(Why you should be thankful I’m not vocal and in your Sunday School Class – I figured that I’d give y’all a rare glimpse into my thought process of what I’m like at Sunday School. The italics are the questions I’d be asking myself, or things I’d try to remember to look-up the answer to later or other thoughts. The regular print is an example of the sequence of events and the study – something that sounds very much like the little booklets that I’m used to. I actually wrote that too, but that’s to avoid copyright infringement and to make it easier for me to show you how and what I’m thinking.)
I’m usually the first one in class – my booklet is always the well-read one, bent with over-use and marked up with notations, question marks, and marked passages – both underlined and highlighted. But a few weeks in, it gets marked less and less as I lose interest. In the week between one Sunday and the next, I tend to find plenty of time to read through the upcoming study section and really figure out what it has to say. By the time that Sunday School comes around – it’s basically a simple review. No new insights are learned.
“5 For this very reason, make every effort to add to your faith goodness; and to goodness, knowledge; 6 and to knowledge, self-control; and to self-control, perseverance; and to perseverance, godliness; 7 and to godliness, mutual affection; and to mutual affection, love. 8 For if you possess these qualities in increasing measure, they will keep you from being ineffective and unproductive in your knowledge of our Lord Jesus Christ. 9 But whoever does not have them is nearsighted and blind, forgetting that they have been cleansed from their past sins. 2 Peter 1:5-9” The Bible study leader reads from page 3 of the Bible Study.

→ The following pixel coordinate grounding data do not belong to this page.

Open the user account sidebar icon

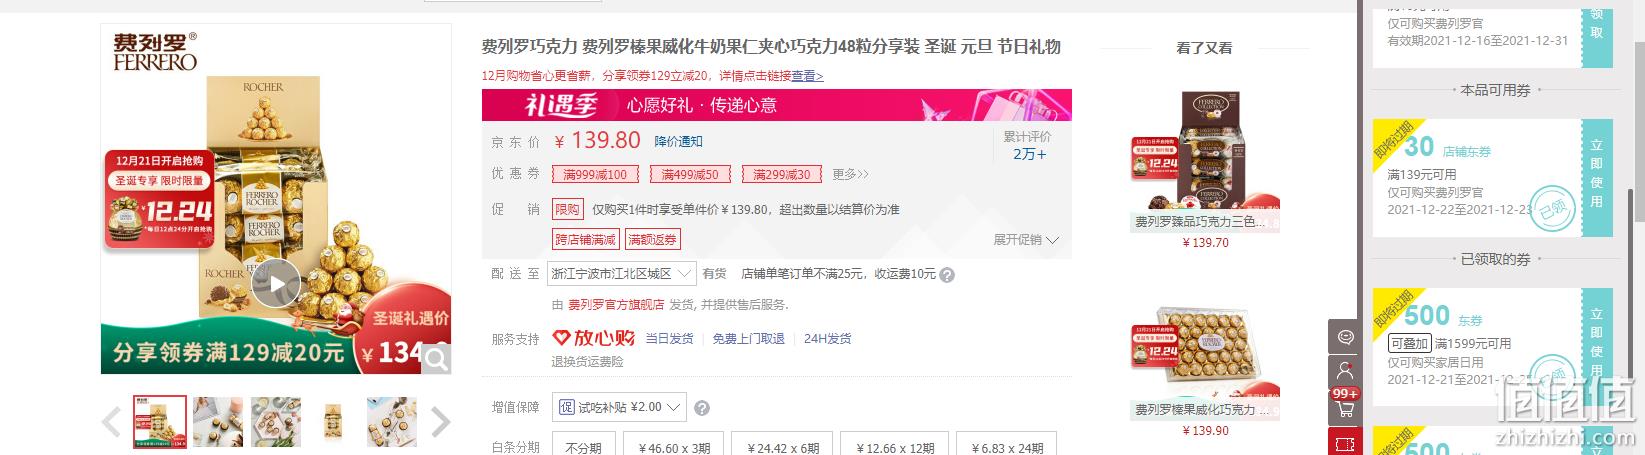(x=1345, y=370)
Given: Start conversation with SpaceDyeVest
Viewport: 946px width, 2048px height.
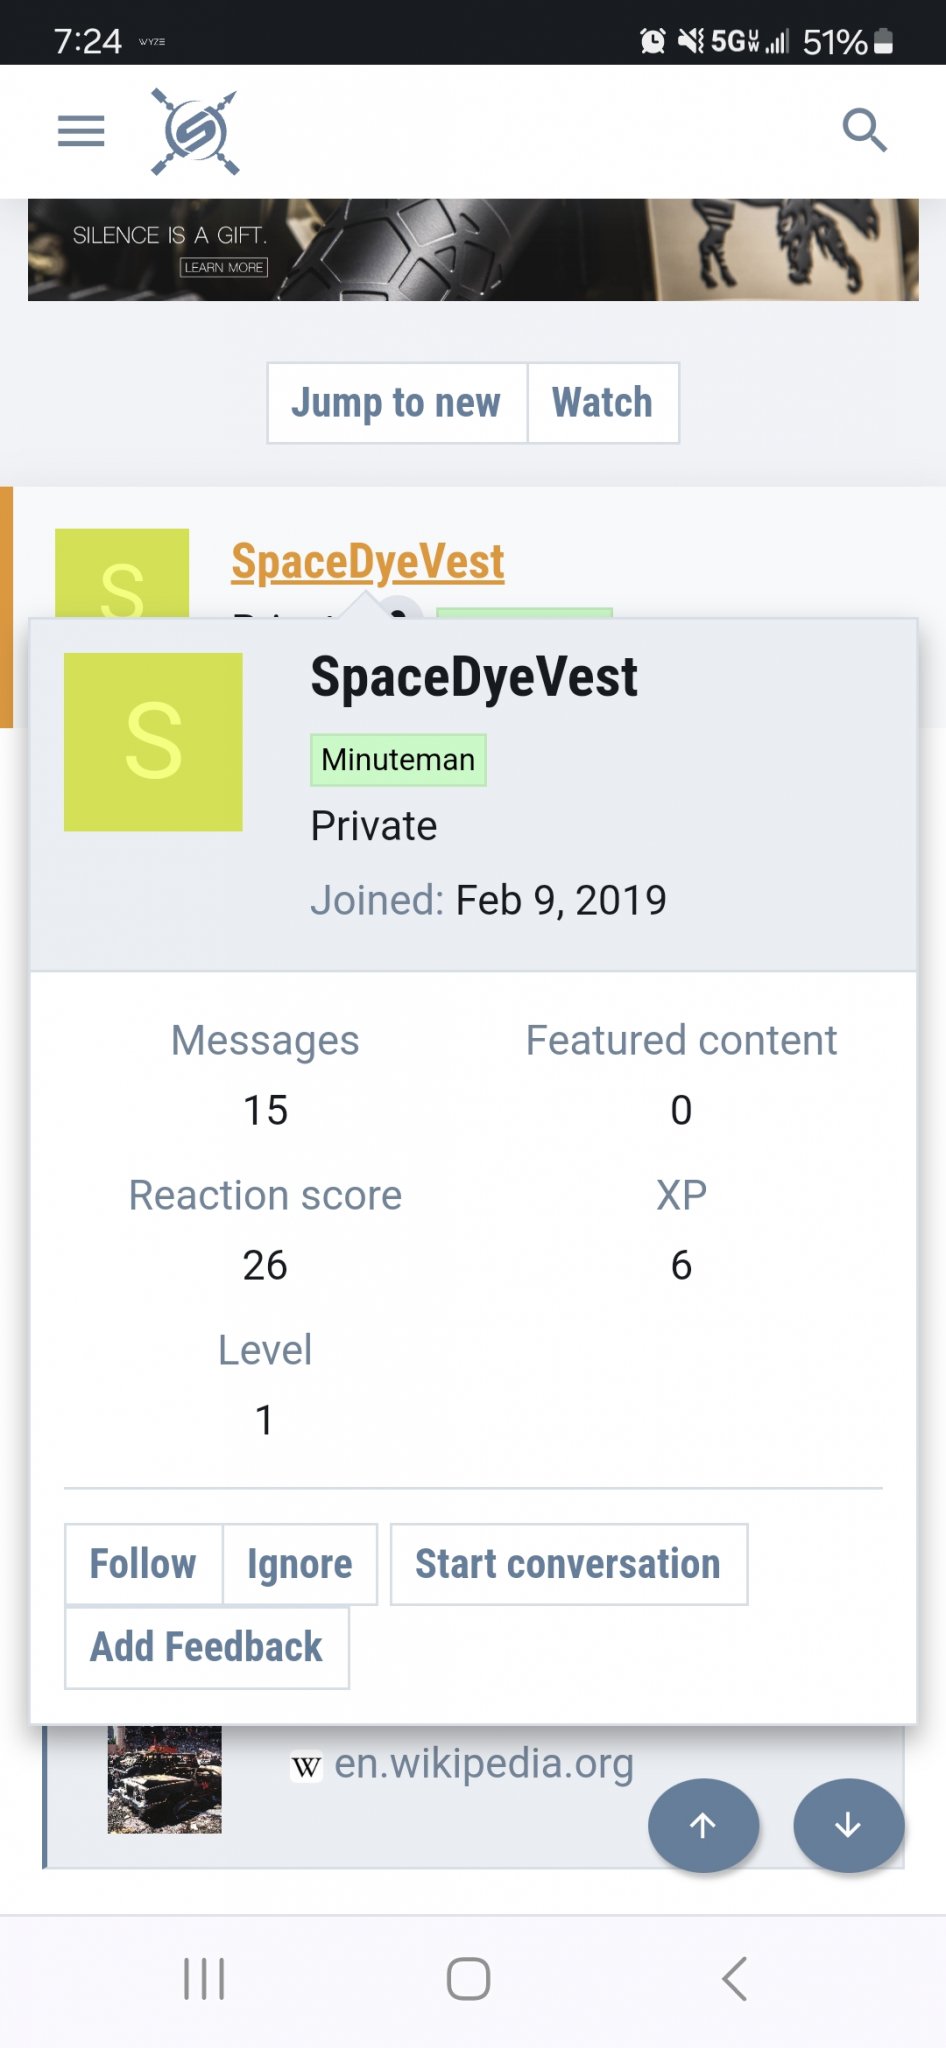Looking at the screenshot, I should (568, 1564).
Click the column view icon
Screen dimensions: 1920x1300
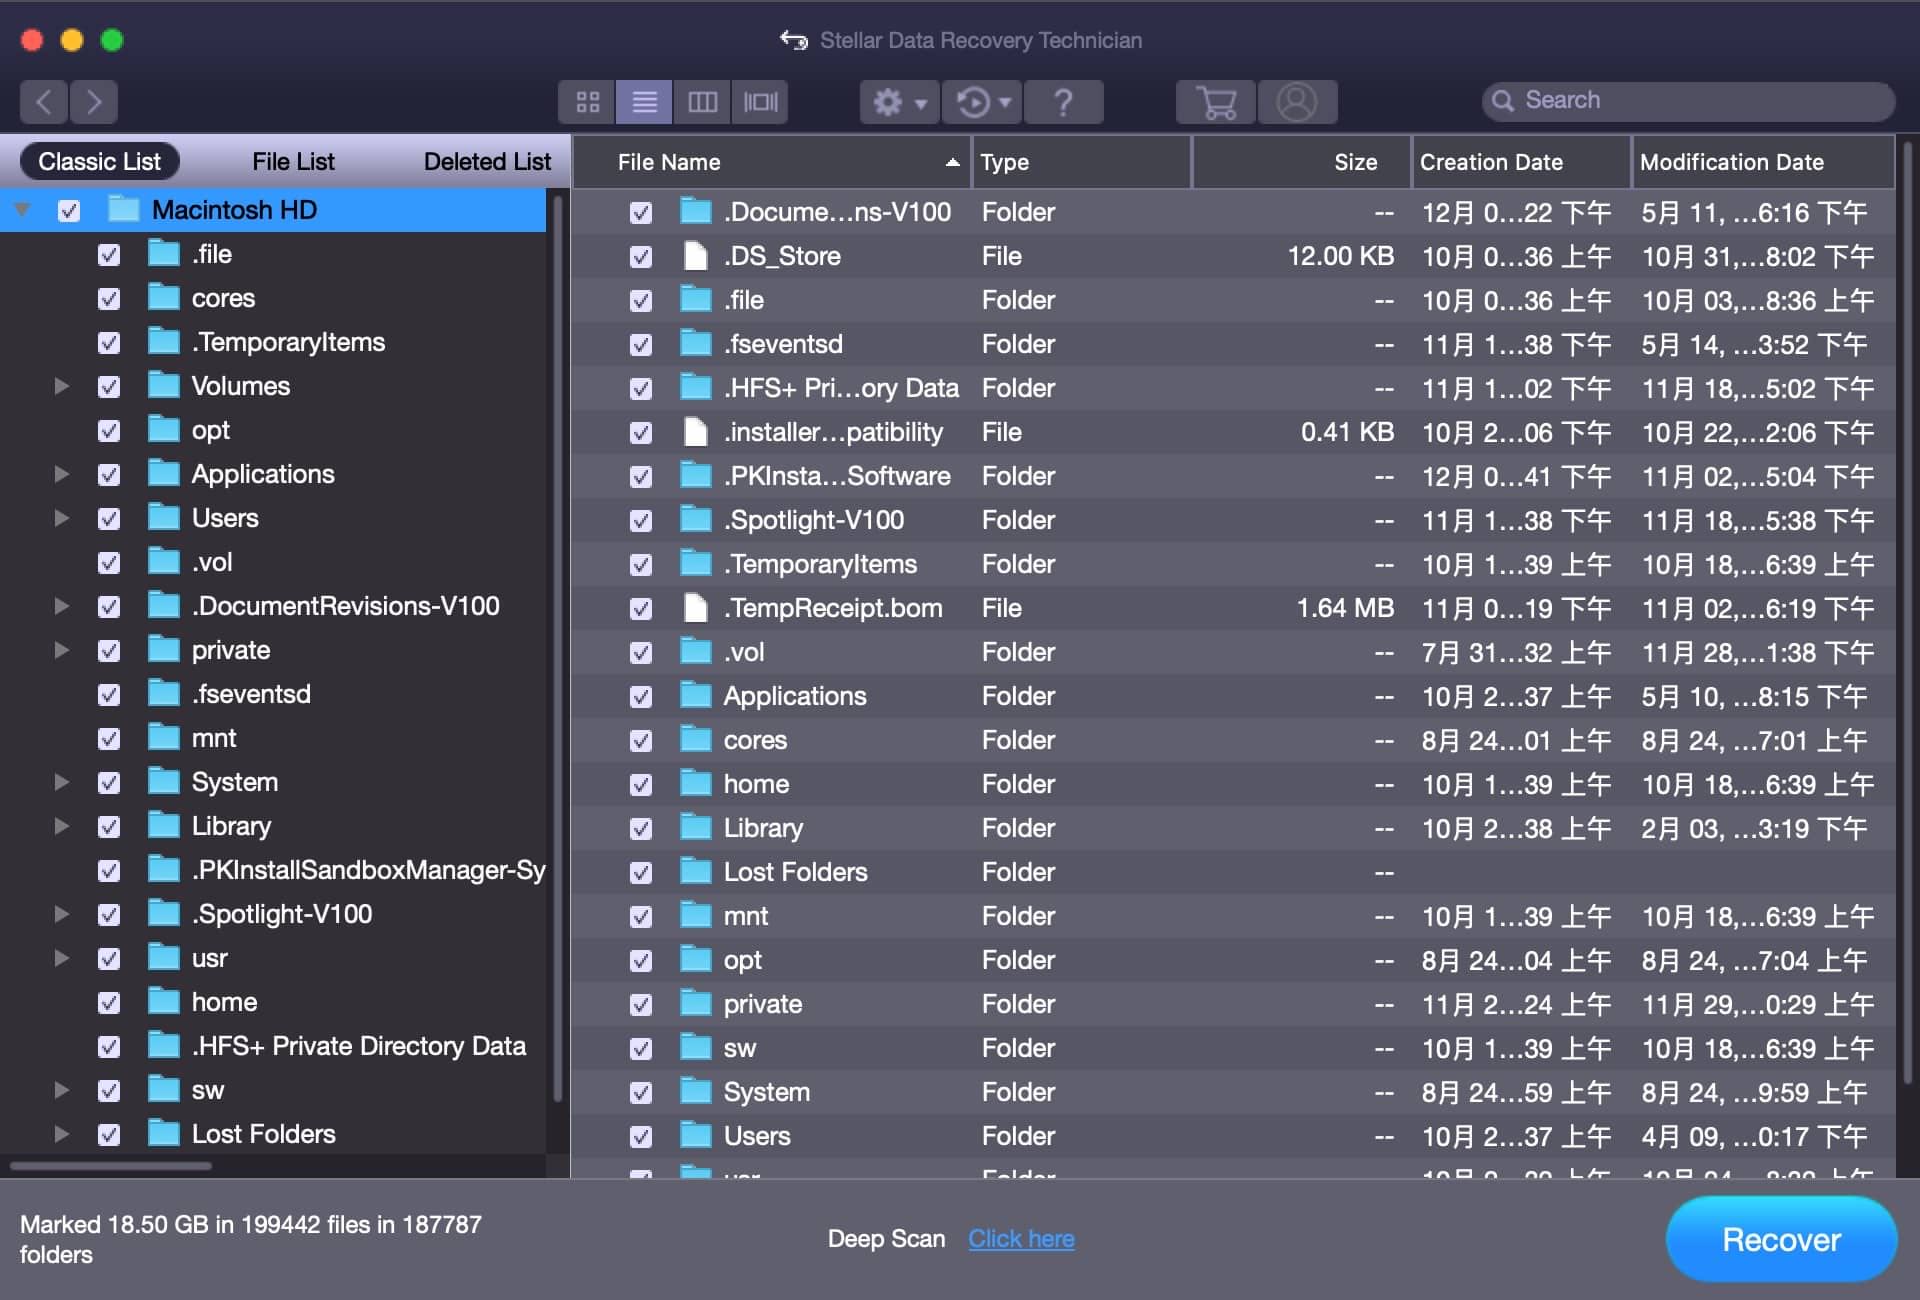click(700, 99)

It’s a safe and boring topic, I thought to myself, trying to look as if I was following along with the lesson. I wonder, when was 2nd Peter written? (~125 a.d.) 1st Peter? (~90 a.d.) I knew better than to actually ask these questions … the teacher probably wouldn’t know but thankfully a good internet connection can help you figure just about anything out: 2 Peter is the first New Testament book to treat the other New Testament books as scripture.It quotes extensively from Jude. It’s style and content is very different from 1 Peter.

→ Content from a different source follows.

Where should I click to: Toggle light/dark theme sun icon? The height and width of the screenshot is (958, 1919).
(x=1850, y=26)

The teacher wrote goodness, knowledge, self-control, perseverance, godliness, mutual affection, and love on the white board, reading them aloud one by one.

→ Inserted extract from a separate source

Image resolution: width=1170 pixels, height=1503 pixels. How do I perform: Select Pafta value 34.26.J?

A translation of the Greek has the words virtue, knowledge, temperance, patience, godliness, brotherly kindness, and charity. It’s interesting to note which words have changed – possibly because it has a secondary meaning that’s usually associated with something too specific that would allow certain behaviors to go unchecked.
Returning to the booklet, the teacher began to read the next section aloud, paragraph by paragraph, turning the pages as needed: “Living the Christian life can be quite challenging. Sometimes there are days when things just seem to go wrong. The car breaks down, a kid gets sick, the phone won’t stop ringing, the dogs are barking, the dishes are piling up and the house won’t stay clean for five minutes.”
That sounds more like a description of normal life – not the Christian life.
“It can be difficult to find the time to sit down long enough to study the Bible. There have been many times when I’m interrupted to deal with the kids or the dog and I seem to lose my place altogether. I find smaller Bible Studies such as this one to be an invaluable tool, like a wrench or hammer in my toolbox.”
One word: bookmark. Not that great of a metaphor. Why are all these books filled with sports or car or tool metaphors?
“Sometimes I feel lost without simple lists. I need a grocery list to know what to buy. I need a scavenger hunt list to know what to look for. In the same way, this is my go-to list for how to be a great Christian. The first item on the list is goodness. Goodness is one of the Fruits of the Spirit (Galatians 5:22). It is very interesting to me that goodness is the first item on the list – it must be very important or very necessary for the rest of the items on the list. If you have the first thing wrong, then everything that follows will be wrong too. That is why it’s important to get it right.”
I would have emphasized how very necessary the Holy Spirit is and it’s gifts are for us to be great Christians. Without it’s gift of goodness, then we would have to rely on our own goodness and that’s surely as disastrous a prospect as anything else.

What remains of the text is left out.